Andrew has left the royal family in crisis - and things could get worse soon
The royal family is facing a bona fide crisis as questions relating to Andrew Mountbatten-Windsor start to be asked of those around him. A centuries-old culture of secrecy has shrouded the royals, but that’s a hopeless anachronism, writes Herald writer Rebecca McQuillan
Only more openness can help the monarchy survive as an institution. Another day, another insight into the life of Andrew Mountbatten-Windsor.
Former senior Whitehall officials, speaking to the BBC, say that as UK trade envoy Mountbatten-Windsor charged the public purse for “massage services”. We have no further details – perhaps the prince had a sports injury.
The official says he refused to pay for the massages, but was overruled by his superiors. Taxpayers covered what the official thought were excessive travel-related costs for him and his entourage too. This might deepen public disdain for the former duke but no one is likely to be surprised by it, not given everything we already know about him.

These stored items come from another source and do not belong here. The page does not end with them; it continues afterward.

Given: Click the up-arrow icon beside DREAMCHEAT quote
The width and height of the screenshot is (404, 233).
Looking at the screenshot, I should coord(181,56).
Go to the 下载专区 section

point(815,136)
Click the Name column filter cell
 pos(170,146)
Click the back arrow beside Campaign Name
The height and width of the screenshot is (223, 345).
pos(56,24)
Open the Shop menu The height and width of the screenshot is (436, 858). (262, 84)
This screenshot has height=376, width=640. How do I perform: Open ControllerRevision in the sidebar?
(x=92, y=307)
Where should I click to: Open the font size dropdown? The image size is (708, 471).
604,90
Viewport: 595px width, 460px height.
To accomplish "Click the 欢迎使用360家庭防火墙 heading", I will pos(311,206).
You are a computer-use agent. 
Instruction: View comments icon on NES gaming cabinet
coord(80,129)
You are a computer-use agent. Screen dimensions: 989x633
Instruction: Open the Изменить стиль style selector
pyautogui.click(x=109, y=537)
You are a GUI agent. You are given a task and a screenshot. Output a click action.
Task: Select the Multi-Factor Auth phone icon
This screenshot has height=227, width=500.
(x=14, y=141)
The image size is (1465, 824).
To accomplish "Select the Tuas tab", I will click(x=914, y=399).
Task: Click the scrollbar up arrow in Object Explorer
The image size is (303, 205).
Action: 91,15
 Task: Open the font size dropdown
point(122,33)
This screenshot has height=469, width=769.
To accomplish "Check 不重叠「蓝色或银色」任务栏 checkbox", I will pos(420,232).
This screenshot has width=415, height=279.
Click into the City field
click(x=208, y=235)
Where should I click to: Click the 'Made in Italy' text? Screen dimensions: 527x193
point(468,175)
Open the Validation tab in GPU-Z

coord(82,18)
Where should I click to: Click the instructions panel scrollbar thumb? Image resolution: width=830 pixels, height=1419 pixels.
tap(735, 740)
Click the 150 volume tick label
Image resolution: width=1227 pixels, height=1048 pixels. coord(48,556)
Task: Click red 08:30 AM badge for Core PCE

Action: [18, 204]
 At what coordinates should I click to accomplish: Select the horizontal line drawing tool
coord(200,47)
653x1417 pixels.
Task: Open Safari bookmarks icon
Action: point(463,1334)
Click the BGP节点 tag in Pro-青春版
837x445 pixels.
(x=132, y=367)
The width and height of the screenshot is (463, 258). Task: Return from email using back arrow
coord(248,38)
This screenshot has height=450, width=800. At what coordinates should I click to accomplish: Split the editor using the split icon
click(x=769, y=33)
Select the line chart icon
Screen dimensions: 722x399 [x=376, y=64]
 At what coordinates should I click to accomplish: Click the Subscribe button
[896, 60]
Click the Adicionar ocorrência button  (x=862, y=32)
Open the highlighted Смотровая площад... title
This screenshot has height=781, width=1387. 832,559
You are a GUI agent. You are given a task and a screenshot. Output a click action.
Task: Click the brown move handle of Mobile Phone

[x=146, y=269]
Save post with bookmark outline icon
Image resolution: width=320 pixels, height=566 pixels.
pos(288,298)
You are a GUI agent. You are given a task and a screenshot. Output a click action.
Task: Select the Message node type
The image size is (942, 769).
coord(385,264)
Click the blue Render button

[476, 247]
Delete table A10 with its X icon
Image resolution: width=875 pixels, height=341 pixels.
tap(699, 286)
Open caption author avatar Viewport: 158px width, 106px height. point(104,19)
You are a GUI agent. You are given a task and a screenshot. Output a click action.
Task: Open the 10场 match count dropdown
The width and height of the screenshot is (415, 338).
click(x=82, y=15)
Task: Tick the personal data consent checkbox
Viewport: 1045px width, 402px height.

There is no suggestion in this latest story that Mountbatten-Windsor did anything unlawful, but the story matters because it shows how the tentacles of the scandal around the former prince are spreading to other parts of the establishment. How much oversight was there of Mountbatten-Windsor by civil servants in his role as envoy between 2001 and 2011? Was there too much deference? The whistleblower suggests as much.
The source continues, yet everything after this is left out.